Where the Wild Things Are
By Sam, age 19, Massachusetts
Sweet Designs Staff Intern
Sweet Designs Featured Writer
Where the Wild Things Are, directed by Spike Jonze, is a film adaptation of Maurice Sendak's classic children's story. The movie follows Max (played by Max Records), a creative, rambunctious child. After having a heated argument with his mother, Max runs away from home, finds a sailboat, and travels across the ocean, only to land on a mysterious island inhabited by "wild things." Max, using his clever wit, finds a way to proclaim himself King of the Wild Things and makes plans to build a perfect life on the island with his new friends. But these Wild Things are dangerous creatures. And Max soon finds it's hard being King, especially if his subjects are unhappy enough to want to eat him.
Where the Wild Things Are is a landmark film, if only for the fact that it not your average kiddy flick. In fact, it's not much of a children's movie at all. Wild Things is much more like an artistic independent film rather than a blockbuster children's movie. I would relate it to a lighter, humorous version of Pan's Labyrinth. It's the story of a young child in turmoil over the things he cannot control in reality, escaping into an imaginative world in order to find freedom.

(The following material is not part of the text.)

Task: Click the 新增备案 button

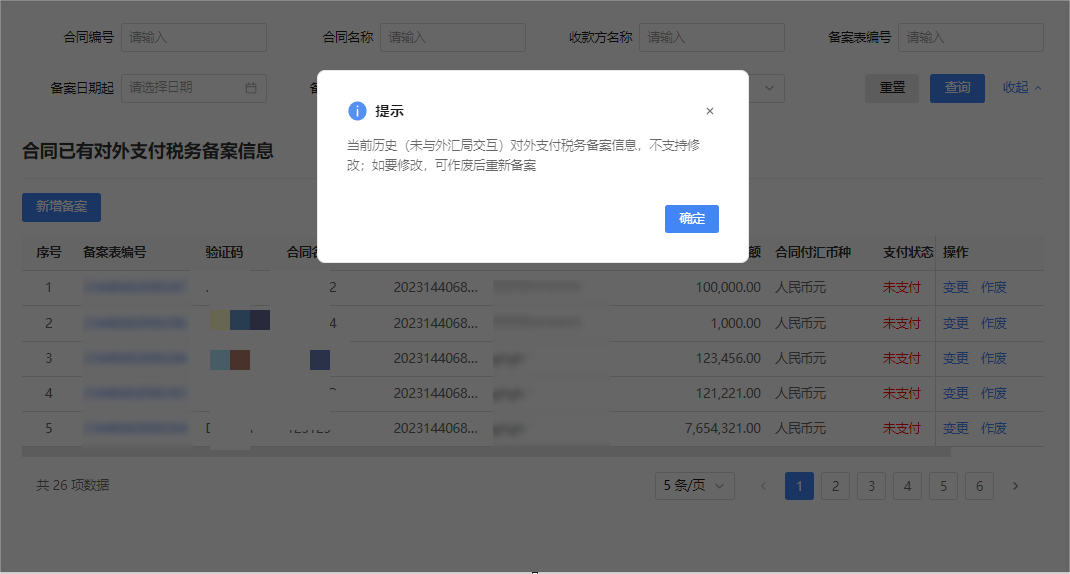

The story of Where the Wild Things Are is complex in the way it's ambiguous. Jonze (who also co-wrote the screenplay) directs the movie in such a way that he shows the audience what occurs between Max and the Wild Things, but he doesn't always fill in the gaps the "showing" creates. As a result, the significance in the characters' motivations or actions is not always clear. This is what I meant by Wild Things being an artistic film - not all of what the movie implies is directly answered. Such indirectness can be discouraging for some audience members, but I found it to be a refreshing way of storytelling. What story there is, is completely character driven. Max, Carol (voiced by James Gandolfini), KW (voiced by Lauren Ambrose), Alexander (voiced by Paul Dano), and each of the other Wild Things have their own strengths and flaws. Powerful character flaws. This makes each one of them unique and fascinating to watch.
The visual effects and music in Where the Wild Things Are are also amazing. I don't know what kind of movie magic they pulled off to create the Wild Things, but they look absolutely fantastic, as if they were just as real as the boy in the wolf suit they were talking to. The music, composed by Karen O of the Yeah Yeah Yeahs, is a fantastic mix of screaming, humming, raging guitar jams, and sensitive melodies.
I thoroughly enjoyed this movie. I laughed, cried, and at one point I was so terrified I forgot Wild Things was supposed to be a movie for children. This movie is not a direct adaptation of Maurice Sendak's book, so hardcore fans may be a little upset over the direction Jonze went with it. I, for one, thought this movie was a unique way of telling the story while remaining genuine to the book's overall idea.
I give Where the Wild Things Are 3.7 out of 5 stars.